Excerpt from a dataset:
····················

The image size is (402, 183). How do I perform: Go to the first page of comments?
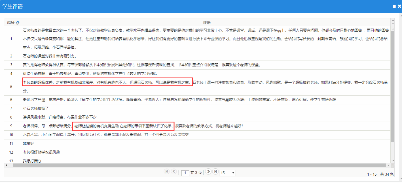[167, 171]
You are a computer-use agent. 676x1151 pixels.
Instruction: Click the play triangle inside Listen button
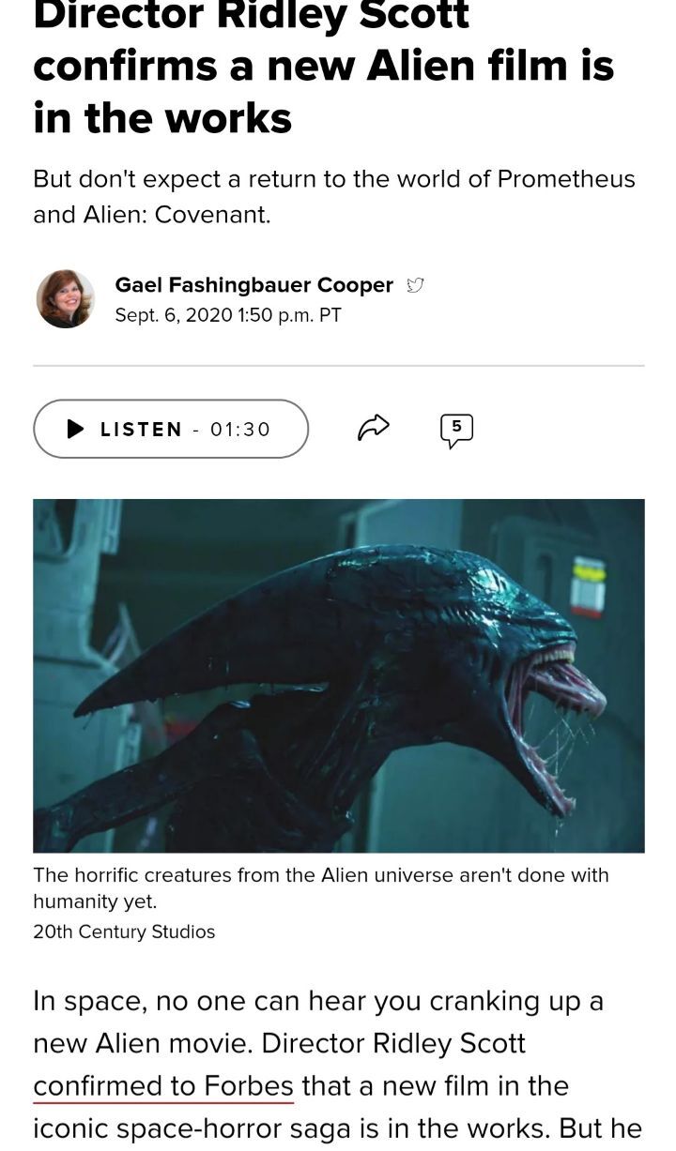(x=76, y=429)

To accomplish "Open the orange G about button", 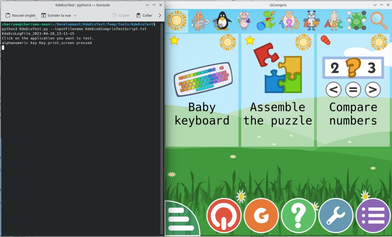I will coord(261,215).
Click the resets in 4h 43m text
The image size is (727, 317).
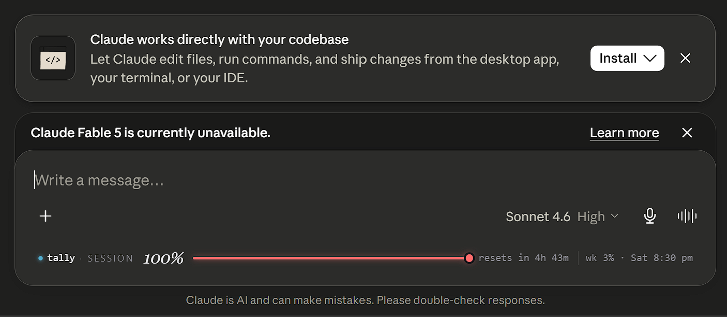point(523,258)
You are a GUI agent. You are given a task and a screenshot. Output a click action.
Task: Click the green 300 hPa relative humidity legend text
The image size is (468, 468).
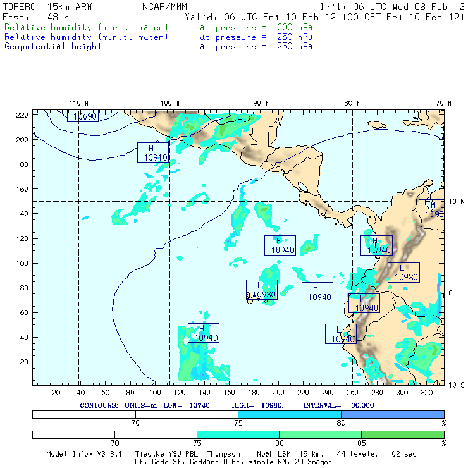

····················

* **Direction**
Return the lines of the listing verbatim, beginning at the line that contains "Click the resets in 4h 43m text" and continuing through the end of the listing, with both ends included. Leave the pictures out of your answer.

* **Exercise answer**
Click the resets in 4h 43m text
The image size is (727, 317).
point(523,258)
You are a GUI agent. You are given a task and a screenshot. Output a click action.
Task: Click the green 300 hPa relative humidity legend text
The image size is (468, 468).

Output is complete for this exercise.